Most traders are fucking politically illiterate and grab onto whatever crackerjack theory they want to believe, and the one that’s still floating around somewhere in between the Chinese stimulus and QE rumors is that the Europeans are gonna pull it together and the great helmswoman Merkel is going to cave into the French, the Spanish, and the Italians and do some kind of miracle eurobond consolidation assurance maneuver.

This will never fucking happen. Everyone else in Europe (and in the US, really)  is politically trapped and feeling the economic squeeze and a retribution oriented electorate. For instance, if I had to guess I would say Stirzia (however it’s spelled) and New Dawn and friends get approximately equal numbers in the election and that one or the other gets to form a totally unworkable coalition that will make a bunch of unpopular decisions, get propped up by the EU temporarily then have all the minor coalition partners flee the sinking ship and make them rule in agony as a minority-government until they finally have elections and the ruling party gets  their face smashed and return with 5% of the vote. Pretty specific, but that’s what I see as most likely.
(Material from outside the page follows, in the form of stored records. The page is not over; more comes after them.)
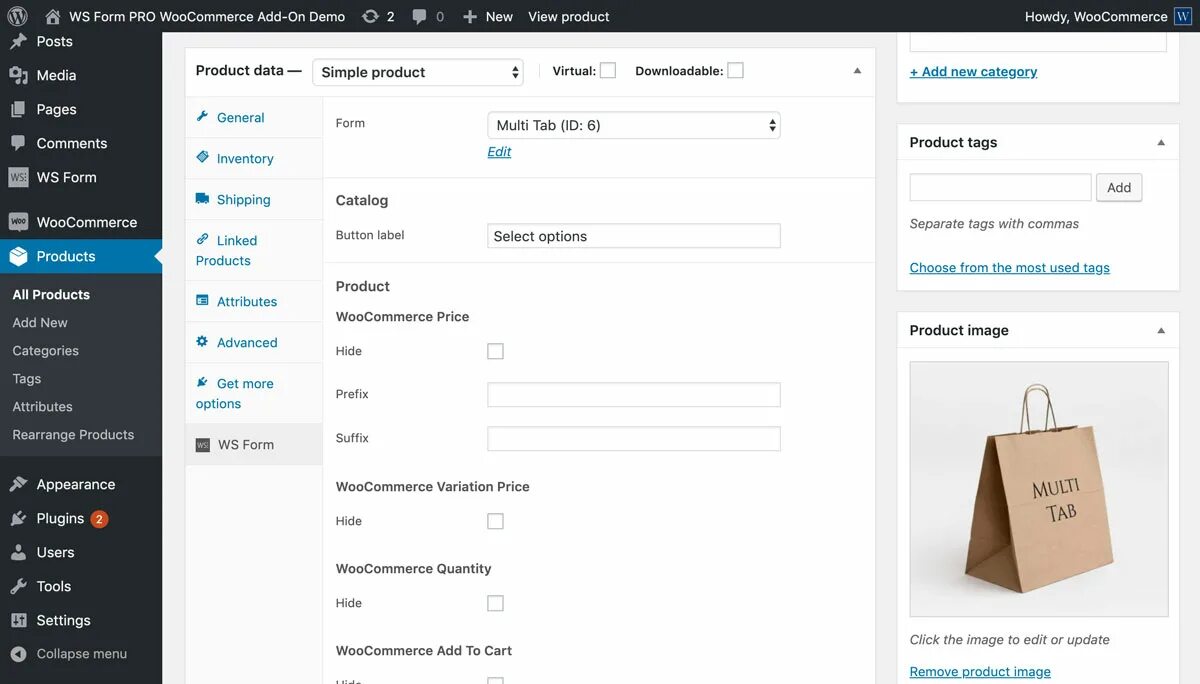Image resolution: width=1200 pixels, height=684 pixels.
Task: Open WS Form from the sidebar icon
Action: point(16,177)
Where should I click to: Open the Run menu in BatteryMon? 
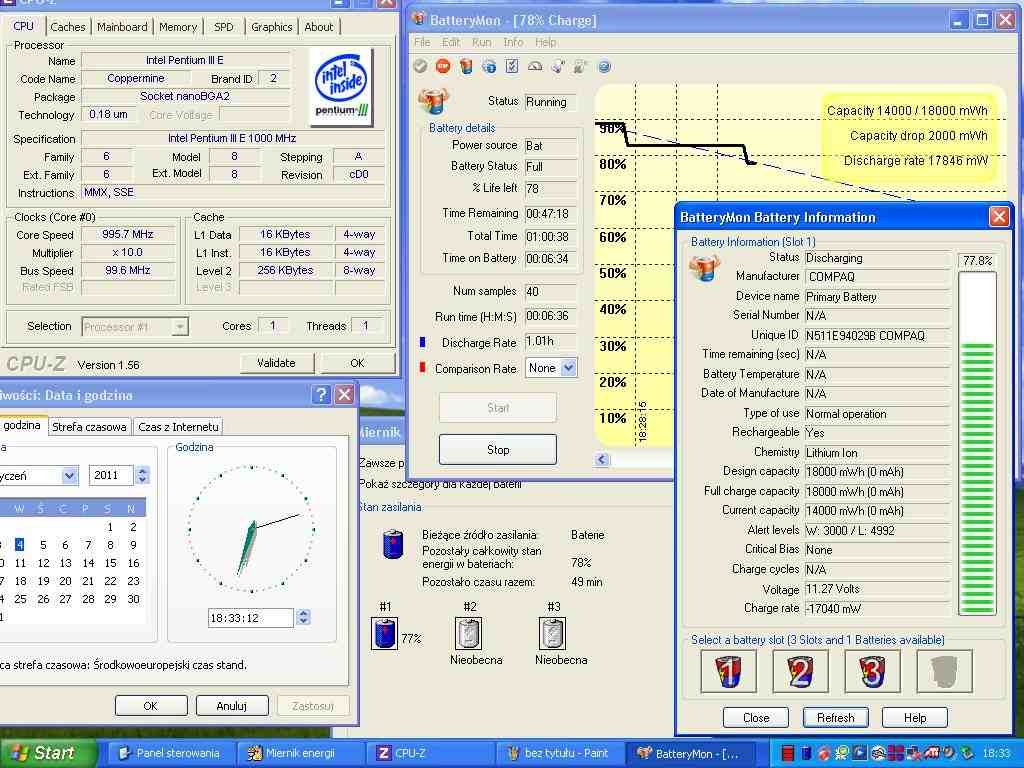[x=481, y=42]
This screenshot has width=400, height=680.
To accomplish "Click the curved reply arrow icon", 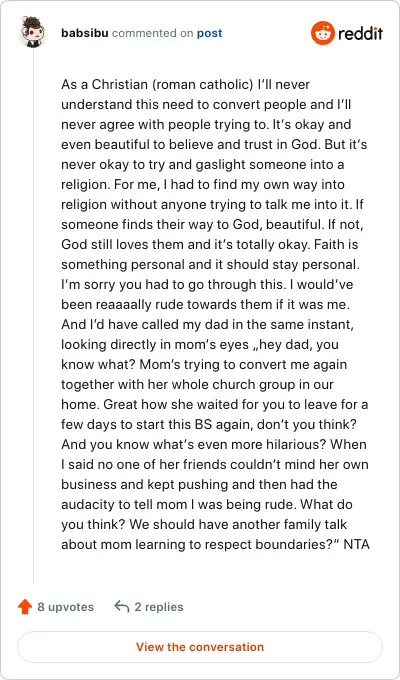I will (122, 607).
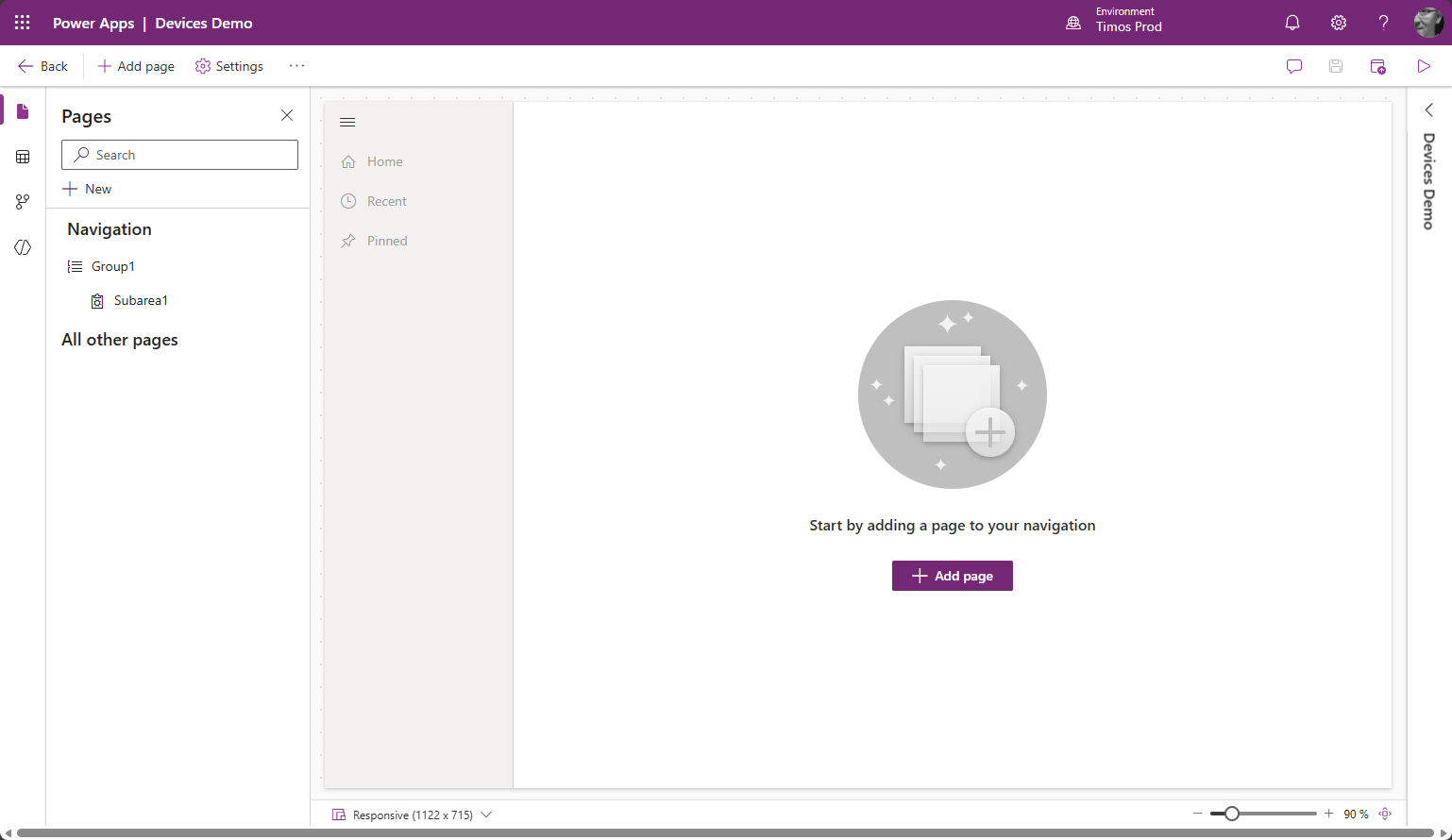
Task: Click the Pages search field
Action: pos(179,155)
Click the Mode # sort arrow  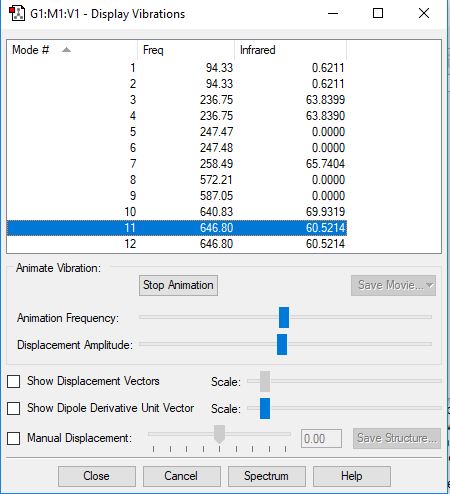tap(66, 50)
The only person not trapped is Merkel, and she can stay in power despite overall economic weakness as the the idea is that she’s going to be tough on the laggard euro economies. The German economy is not doing that badly and they really have no appetite for further stimulus without structural reforms no non-German county (exception: Austria) would be able to carry out or even want to. We’re seeing some WW1 style Volksgemeinschaft Endseig shit, which basically means that all the other German parties are not going to break ranks with her on her foreign economic policies and the next German election may very well bring another SPD/CDU grand alliance.  Look for a quiet alliance of greater Germany made up of the BelNeLux countries,  Germany, Austria, and Denmark to form a counterweight or “Axis” if you will, all designed counter the fiscal suggestions of the Latin countries. Given enough time, that grouping may actually form the basis of a new Euro-lite currency but that’s neither here nor there right now.

The point of all this is:  Eurobonds will never fucking happen.  Merkel even said they were unconstitutional, and in Germany, those are fighting words. I’ll grant you there may be some faux version of Eurobonds that bears the name but there will not be any commonly guaranteed loans coming out of the Eurozone any time soon.

This all leads me to an unfortunate article  by Niall Fergeson:

http://www.thedailybeast.com/newsweek/2012/05/13/niall-ferguson-will-europe-act-to-avoid-an-economic-cataclysm.html

He correctly and amusingly outlines the overall situation, then comes up with completely incorrect solutions. The worst thing he  suggests Germans don’t want to back a special Eurozone bond because they’re “complacent.”

I think the better term might be “cautious” or even “not retarded.” With German 0% bonds gaining popularity, it’s not clear why anyone would think that a glass of carefully brewed German beer would be more marketable after being mixed with water from a half-dozen different sewers.

In fact, only someone with an explicitly political motive would suggest these could be anything other than a disaster. Ferguson is such an even-handed imperialist he considers anyone not eagerly trying to assemble or defend any empire anywhere at anytime to be “decadent” and even “irresponsible.” Europeans already want less political integration and less economic integration, and certainly in the ultra-undemocratic financial sector, so anything that smacks of federalism is a total non-starter unless you live in Romania or Cyprus or something.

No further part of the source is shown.